* [Task instructions]:
Find the lines in the records below that contain "screenshot", and report each of them.

* [Information]:
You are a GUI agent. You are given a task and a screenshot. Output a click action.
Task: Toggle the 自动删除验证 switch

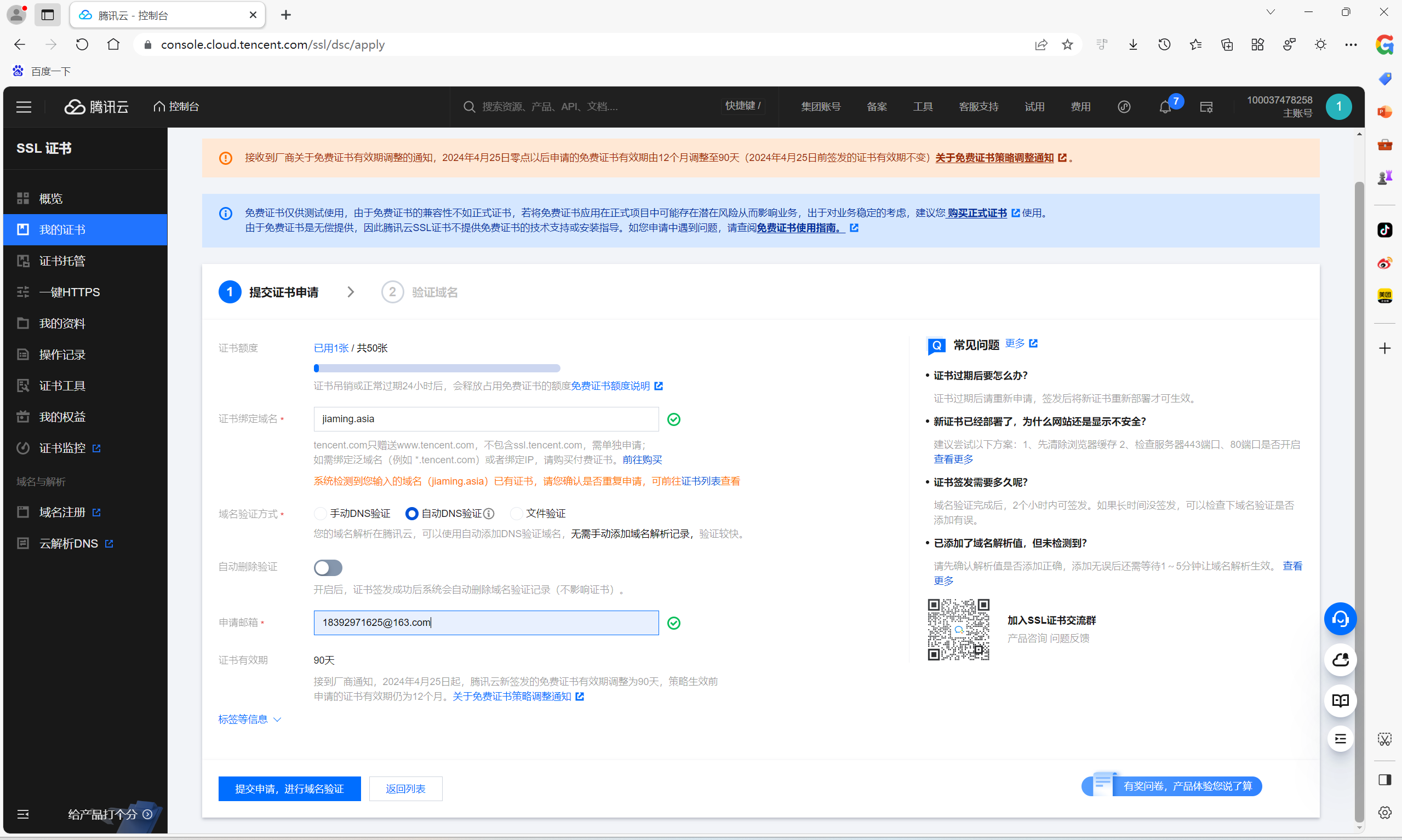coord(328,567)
---
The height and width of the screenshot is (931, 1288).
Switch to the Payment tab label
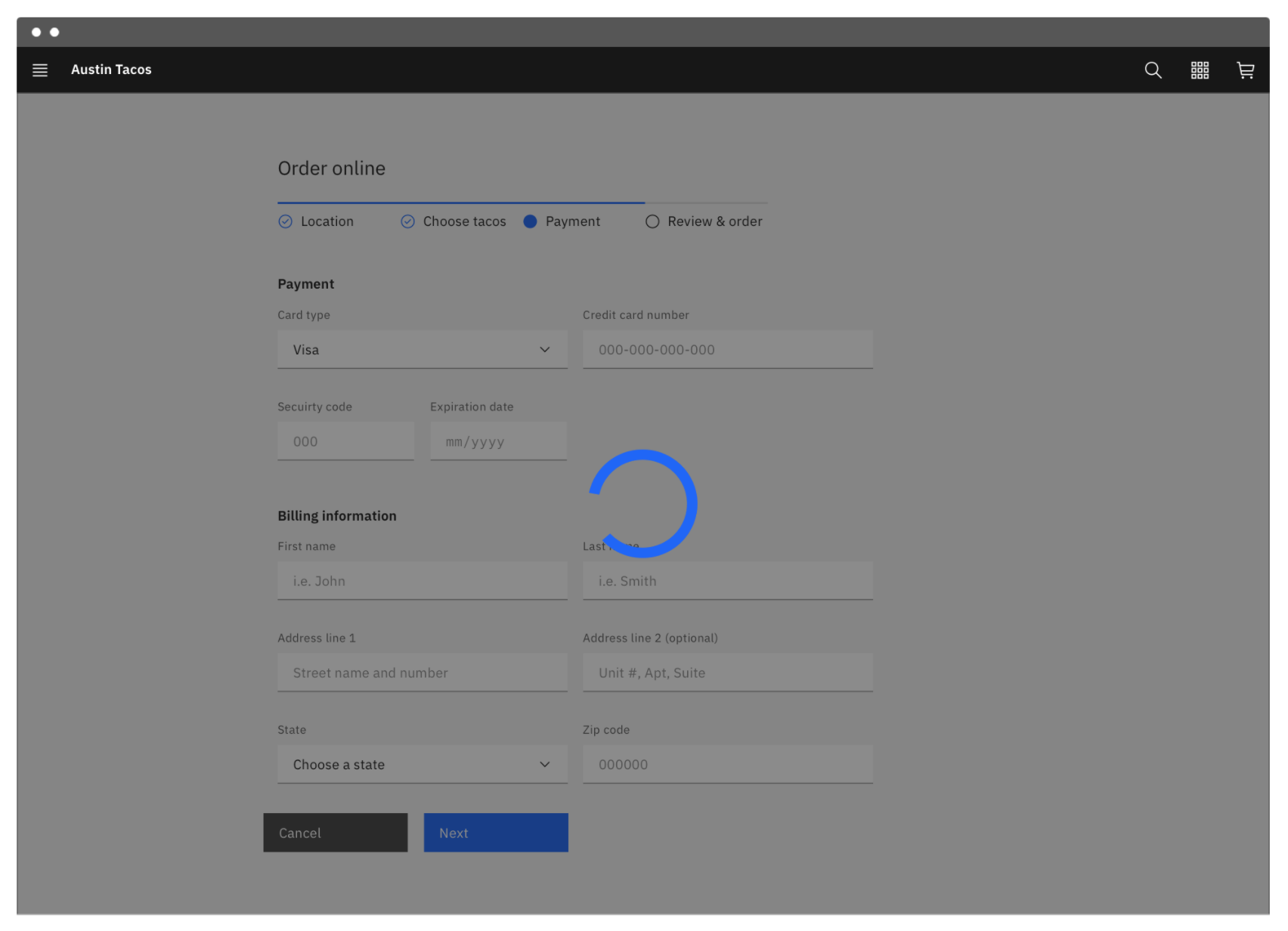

* [Response]:
You are a GUI agent. You are given a task and a screenshot. Output a click action.
The height and width of the screenshot is (931, 1288).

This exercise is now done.